There is no such thing as a gaming community. First and foremost, everyone plays games, and you have no bond with the greatest majority of those (billions of) people. And even if we restrict the definition of gamer like some have always done, reality stays the same. There are people whose language and references you can easily understand, and maybe that will help you form a bond with them, but that’s all. I have my friends whom I play or talk about games with. Even if we keep gaming as the starting common ground, that is not enough to form a bond. More and greater things must be shared in order to create a Mannerbund.
I can have no community. I can have my family, my friends, my neighborhood, my town. I can have the people who go to Mass in the same church as me.

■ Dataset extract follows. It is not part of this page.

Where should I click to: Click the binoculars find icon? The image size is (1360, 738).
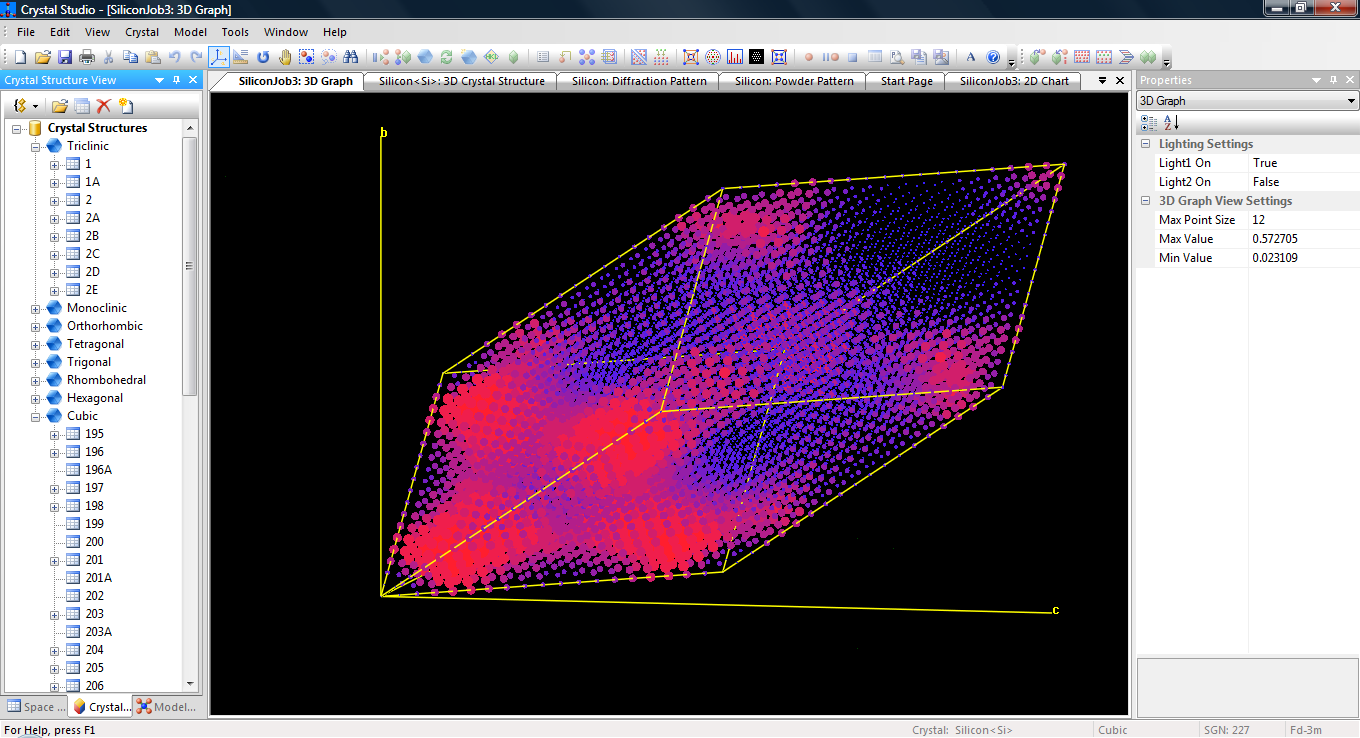pos(351,57)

These are people that can form a bond with me, by interacting with me in a deeper way than “Man, Brand Y is so fucking awesome!”.

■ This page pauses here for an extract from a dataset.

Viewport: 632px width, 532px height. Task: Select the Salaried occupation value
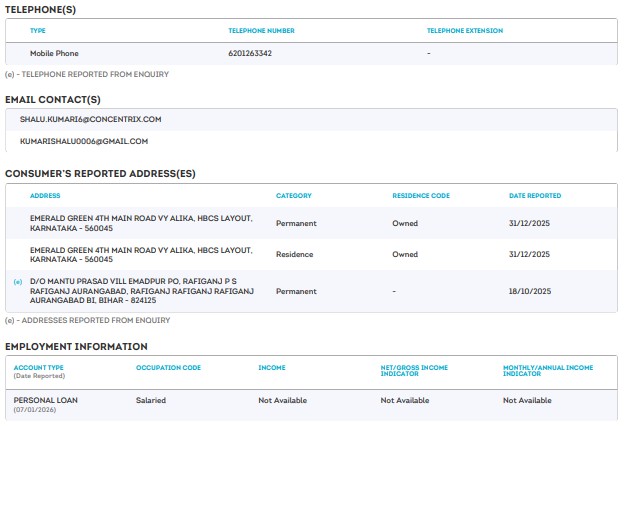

Geekdom fails to understand it, and that is why it can be so frustrated and mentally unstable, and it usually is these days. Clearly, the pervasive infiltration of radical elements has made life harder for the more genuine and ingenuous kind of fan. His once peaceful hobby has been made into a battlefield of political propaganda, and that is part of the cause of all of geekdom’s sorrow. What I hope geeks will get to understand is that if we had deeper bonds, and several groups united by a common purpose, the crazies would have been kept at bay way more easily and far longer. Maybe the crazies would not exist at all, since they take advantage of our isolation!
And maybe, the crazies will at last sound the retreat and leave our entertainment alone if our social gatherings formed deeper bonds, and we could say “Enough with your bullshit!” in ways that are more powerful than tweets and video rants.
Thanks for reading!
Until next time,
S.R.
P.S. I do realize that I may have already said the same, though in different forms, but I know it actually does help repeating. Since this post introduces a new season of (hopefully more serious) posting, I figured the theme of this article was fit to be its starting point.
Way back in the day, over 15 years ago I got a job working at Blizzard as a GM then doing account management. This was pre Burning Crusade in WoW terms. The "community" was toxic and full of losers back then, I can't imagine how bad it's become.